«Non è importante la vita. Importante è cosa si fa della vita» (Beppe Niccolai - Roma, Dicembre 1984)

Anno IV - n° 7 - 31 Dicembre 1995

 

la recensione

"Delle rovine ed oltre - Saggi su Julius Evola"
Antonio Pellicani Editore, pp. 264, Lire 30.000
 

 

Evola non è stato capito bene, perché non è stato studiato bene; o è stato studiato in maniera settoriale, disarticolata, creando proiezioni non proporzionate alla sua dottrina - ammesso che se ne possa parlare in tali termini. Siamo perciò lontani dal riuscire a connotare quella «equazione personale», sulla quale il pensatore metteva cautamente in avviso chiunque lo avvicinava, sedando severamente gli entusiasmi di occasionali lettori.

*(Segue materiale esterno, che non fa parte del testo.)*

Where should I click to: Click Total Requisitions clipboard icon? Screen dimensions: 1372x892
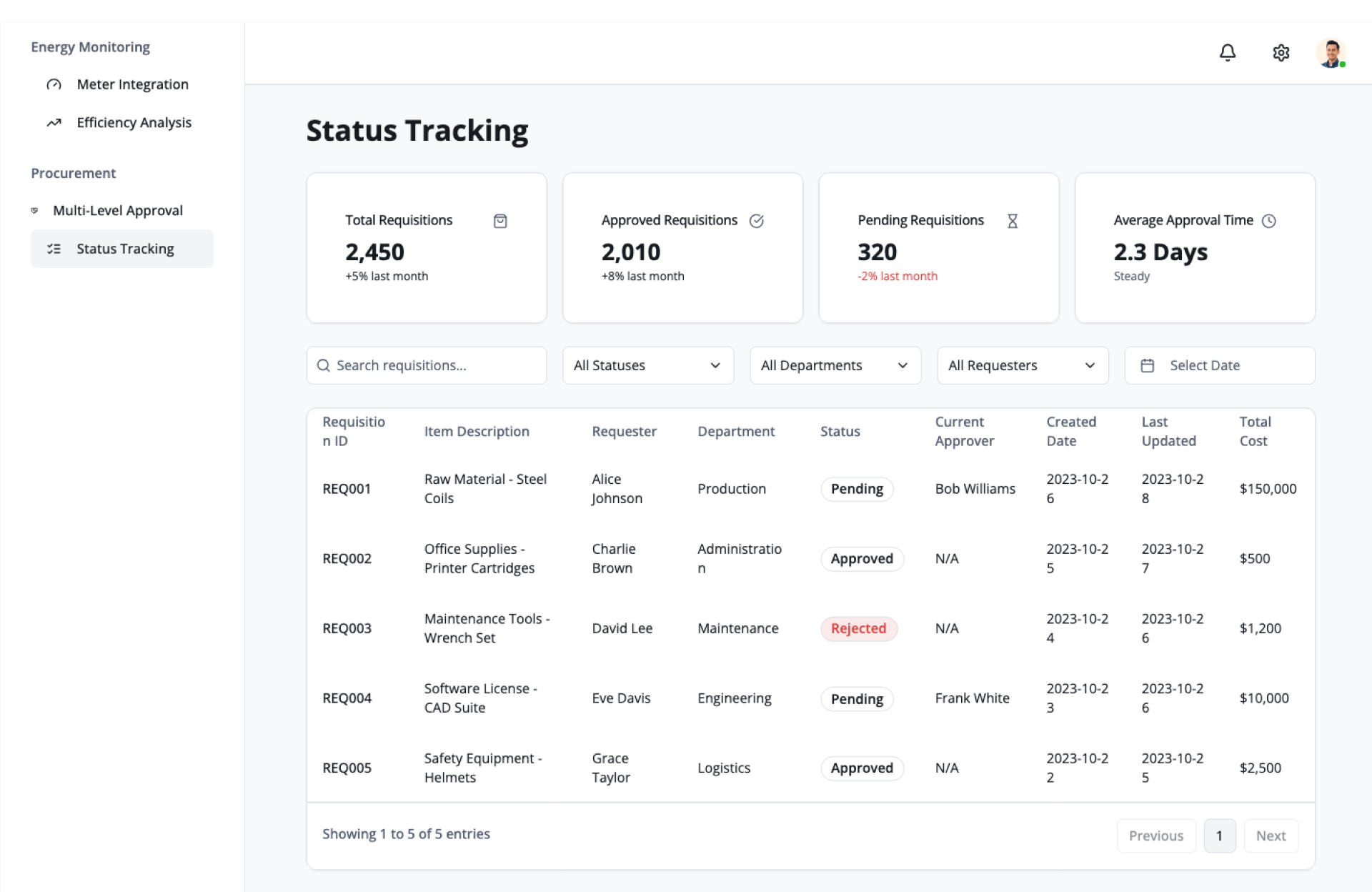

La «scomodità» di Evola, di cui pure si è tanto parlato, per giustificare da un lato la mancanza di penetrazione della sua prospettiva teorica da parte della cultura «ufficiale», dall'altro il naufragio del tentativo d'impossessamento condotto da più parti (specialmente a sinistra) con strumenti al fine insufficienti, in concreto nasconde la «comodità» con la quale taluni divulgatori evoliani hanno abusato dei luoghi comuni partoriti da fantasiose, quanto arbitrarie, ricostruzioni di un presunto «mondo dei valori», ostinatamente «altro» dal mondo delle realtà attuali.

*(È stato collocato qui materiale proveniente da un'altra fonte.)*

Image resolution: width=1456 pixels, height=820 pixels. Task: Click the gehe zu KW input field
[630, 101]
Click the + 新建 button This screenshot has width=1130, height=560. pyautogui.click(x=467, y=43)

Si tratta in definitiva di eliminare l'orpello accessorio, talvolta responsabile del maggior numero di deragliamenti interpretativi, da quella struttura esistenziale-essenziale, presente nel lungo e tortuoso cammino di Julius Evola («matematico», poeta e pittore, filosofo e sperimentatore, studioso e comparativista delle religioni, e altro ancora). Questo, per giungere a farne un modello ontologico non trascurabile nella linea del pensiero contemporaneo.